▶ _Фрагмент документа_:
+++

Но вернемся в тяжелейший 1942-й, под Москву. Слава богу, положение под Москвой улучшилось и нас, уже без былой спешки, через два месяца, придав нам но­вую технику - современные, с глушителями, противотанковые, уже 72-мм орудия, тягачи к ним - только что полученные по ленд-лизу американские «Виллисы», американские транспортные «Доджи», английские «Студебеккеры», а главное, вкуснейшие, после нашей баланды, американские гороховые брикеты! - и со всем этим нас бросили на юг, западнее Харькова. На тот момент весь южный фронт под натиском гитлеровской военной машины был смят и в панике отступал на восток - кто куда и как мог. Это было начало страшного отступления на­ших войск, почти от западных границ (Киев, Днепр) до предгорий Кавказа. Мало кто успел выбраться из этого месива... Немец действовал нагло и уверенно - вы­брасывал массу небольших десантных групп автоматчиков, перерезая основные дороги отступающим нашим войскам на восток. Авиация противника при этом висела практически все светлое время суток над головами отступающих, непре­рывно отстреливая и бомбя их, заставляя передвигаться по ночам, по случайным, даже не обозначенным на картах проселочным дорогам...

Наш полк, по приказу штаба армии, окопался в районе села Поповка, это чуть севернее Миргорода, Ромодана и южнее Лохвица, что западнее Харькова (320 км). Здесь на следующее утро и прошло наше боевое крещение.

Справа и слева от нас, днем и ночью, непрерывным потоком, организованно и хаотично, отступали наши части в сторону Харькова и Полтавы. Через сутки после прибытия наш полк принял первый бой с танками противника.

Видимо, вконец обнаглевший немец решил с ходу, массированным ударом, проскочить село, раскинувшееся на правобережье, форсировать речку и ринуться дальше на восток, перерезать дороги отступающим на Харьков со стороны Сум и Полтавы. Наш ответный удар был полной неожиданностью для немцев. Поте­ряв несколько танков, пришлось ему отступить - нужно полагать, на перегруп­пировку. Через сутки, когда уже ни справа, ни слева не стало движения отступаю­щих, не найдя штаба армии на получение очередного приказа, наше командование полка само сняло полк, вернее, то, что от него осталось, и двинулось вслед ухо­дящим войскам. Припоминаю некоторые пункты отхода - Опошня, Констан­тинова, Чугово, Ворки, Изюм, Красный Лиман и от него - на Миллерово. Ехали в основном по ночам, по проселочным дорогам, все основные магистрали немец бло­кировал. Каждый экипаж со своей техникой выходил фактически из окружения как мог. Только малыми группами удавалось незаметно проскочить многочисленные заграды автоматчиков. Тогда много погибло или попало в плен. Я, видимо, родился в рубашке, что удалось выбраться из этого ада...

Числящийся в разведвзводе при штабе полка, я сначала ехал в одной из ма­шин со штабистами. В одном из хуторов, перед рассветом, решили хоть часик переспать, все вошли в хату, где весь глиняный пол еще до нас кем-то был вы­стлан соломой. Представил, какая будет духота и блохи. Пошел я и лег под хату.

+++

▶ _Формулировка задачи A_: Перепишите часть воспоминаний о 1942 годе: всё от «Наш полк, по» и вниз до «наше боевое крещение.». Слово «боевое крещение» при этом замените на «первое сражение».
▶ _Формулировка задачи B_: Сократите абзац воспоминаний о 1942 годе, начинающийся словами «Справа и слева от нас», сохранив его основные факты.
▶ _Формулировка задачи C_:
Ответьте по воспоминаниям о 1942 годе:
(i) Какие орудия получил полк перед отправкой на юг?
(ii) В районе какого села окопался полк?
(iii) Почему рассказчик не стал ложиться в хате, где пол был выстлан соломой?

▶ _Строки данных_:
+++

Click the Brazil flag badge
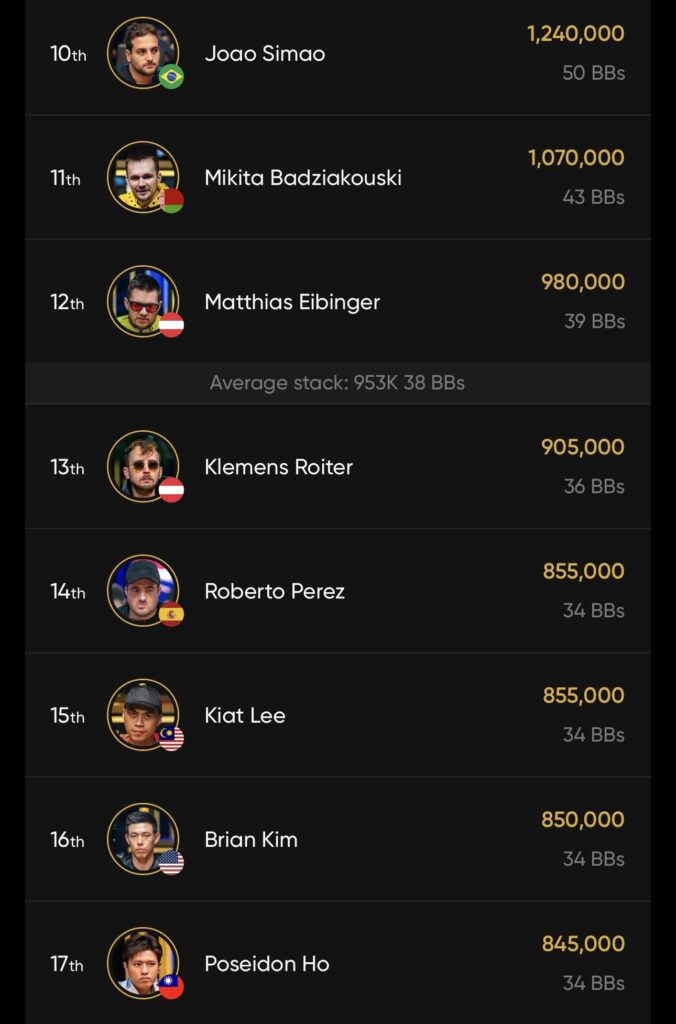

+++

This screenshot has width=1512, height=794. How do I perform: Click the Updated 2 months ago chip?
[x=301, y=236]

+++

▶ _Результат выполнения A_:
Наш полк, по приказу штаба армии, окопался в районе села Поповка, это чуть севернее Миргорода, Ромодана и южнее Лохвица, что западнее Харькова (320 км). Здесь на следующее утро и прошло наше первое сражение.

▶ _Результат выполнения B_: Днем и ночью по обе стороны от полка наши части, то организованно, то хаотично, отступали к Харькову и Полтаве. Через сутки после прибытия полк принял первый бой с танками противника.

▶ _Результат выполнения C_:
(i) Современные противотанковые 72-мм орудия с глушителями.
(ii) В районе села Поповка.
(iii) Рассказчик представил себе, какая там будет духота и блохи.